Use of networking in the public health field
The significance of stating “no man is an island” is continuously proven to be why people need to make a collective effort to achieve success. While networking and knowing the right individuals provides a gateway or access to career opportunities, there are considerable gains from successful networking than finding a job opportunity. I could use networking in the public health field as an avenue to identify and exchange ideas. Networking could be an excellent source of new perspectives on evidence-based interventions, challenges, and experiences, allowing access to new and valuable data. The opportunity to gain new insight is a benefit that could offer career development and progression. Similarly, I could use networking for strategic purposes, such as professional collaboration for extensive common goals concerning the promotion of human health (Gatewood et al., 2020). On the other hand, I could also use networking to establish a strong foundation for valuable suggestions and advice. Networking could also be an avenue or stepping stone for newer opportunities. Furthermore, networking could also assist me in personal growth by providing a platform to gain skills on ways to network, build confidence and attain a different perspective of the public health sector. Therefore, it is vital in the public health field to maintain personal and professional relationships with people in the field.
Addressing public health issues using networking
Two possible strategies include utilizing social media platforms and using conventions /conferences. Conferences and conventions often happen throughout the year. They provide opportunities for professionals within the health industry to attend talks and make connections. The meetings and conventions would respond to the general public health issues; therefore, the participants would discuss diverse factors associated with societal well-being.
Social media platforms such as Facebook, Twitter, etc., are cost-effective communication instruments that can address several issues. The platforms available offer diverse possibilities for enacting multidirectional communication alongside monitoring public sentiment. Public health professionals can use these platforms to encourage citizen participation alongside optimizing health systems (Gatewood et al., 2020) . Similarly, the platforms can be an interactive space for supporting health policies and promoting health behaviors within communities. Again, professionals can use the platforms to post updates from conferences and share articles related to public health issues.
Public health organizations that post on social media
Social media use by public health organizations is diverse. Two agencies in public health that regularly use social media platforms for health promotion are WHO and United Nations Children’s Fund. These organizations use their social media accounts to educate and empower the public about health issues. Also, to enhance communication speed during public health emergencies, understand public perception on issues, and mobilize public partnerships (Mendoza-Herrera et al., 2020). The information posted by the two organizations is adapted to cultural backgrounds, local and international issues, and regional contexts. Therefore, following the organizations may be beneficial because the information posted is accurate, informative, and evidence-based. This eliminates the possibility of gathering un-true information. Similarly, following the accounts ensure access to timely information, especially during a crisis, as witnessed throughout the COVID-19 pandemic. People turned to these reliable platforms for information.

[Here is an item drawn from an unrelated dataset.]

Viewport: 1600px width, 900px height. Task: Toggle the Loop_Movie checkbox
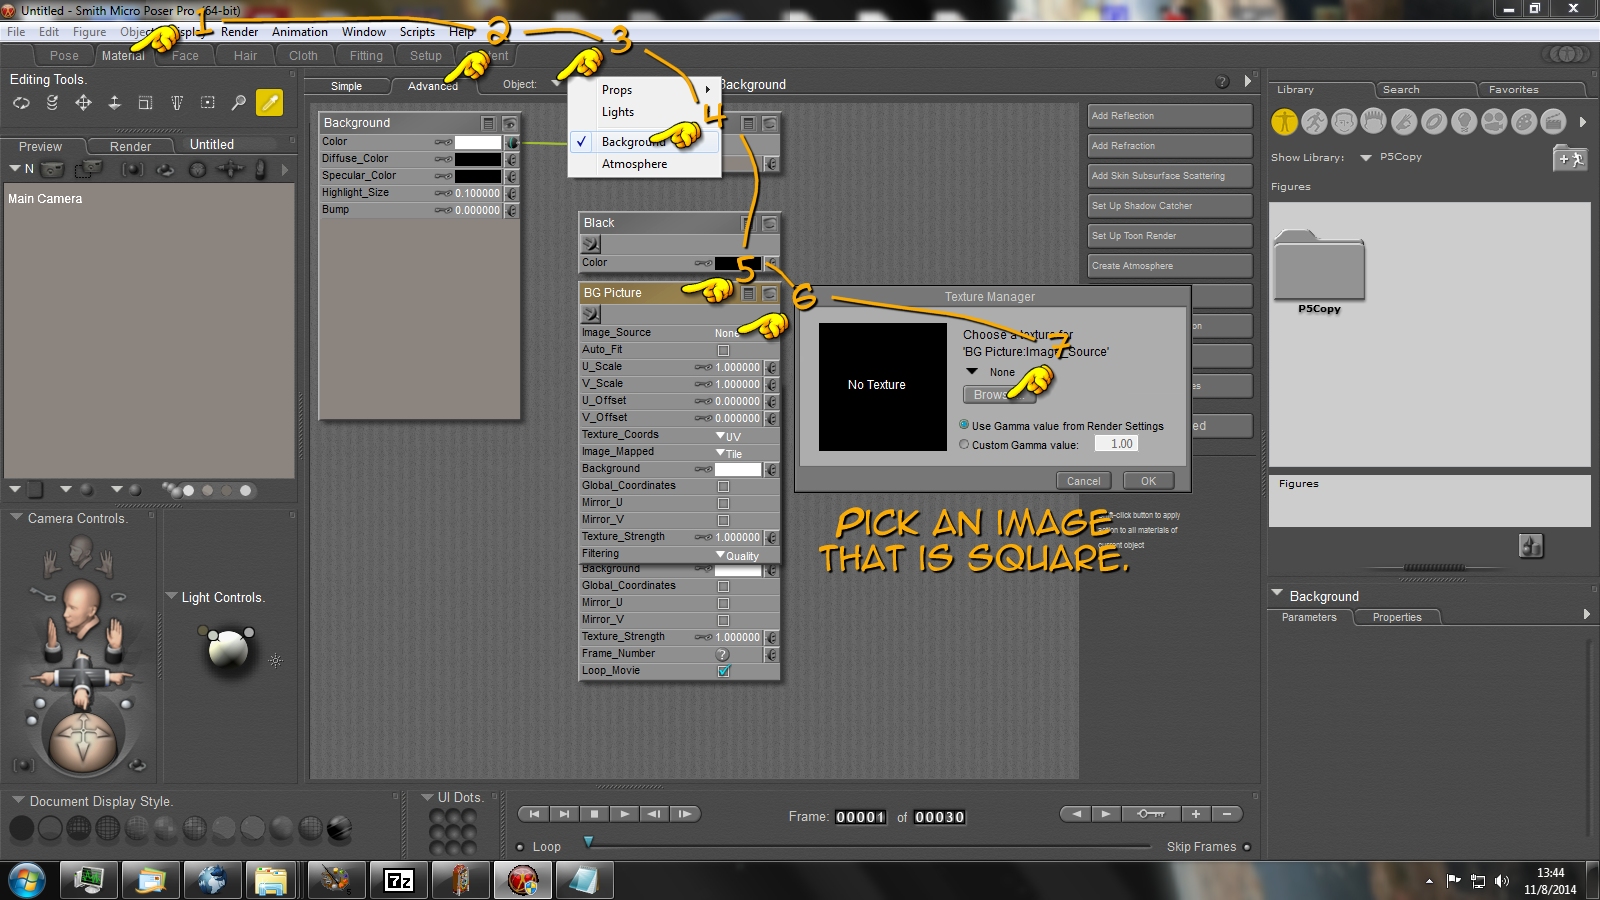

Gatewood, J., Monks, S. L., Singletary, C. R., Vidrascu, E., & Moore, J. B. (2020). Practice Brief Report: Social Media in Public Health: Strategies to Distill, Package, and Disseminate Public Health Research. Journal of Public Health Management and Practice, 26(5), 489.
Mendoza-Herrera, K., Valero-Morales, I., Ocampo-Granados, M. E., Reyes-Morales, H., Arce-Amaré, F., & Barquera, S. (2020). Peer Reviewed: An Overview of Social Media Use in the Field of Public Health Nutrition: Benefits, Scope, Limitations, and a Latin American Experience. Preventing Chronic Disease, 17.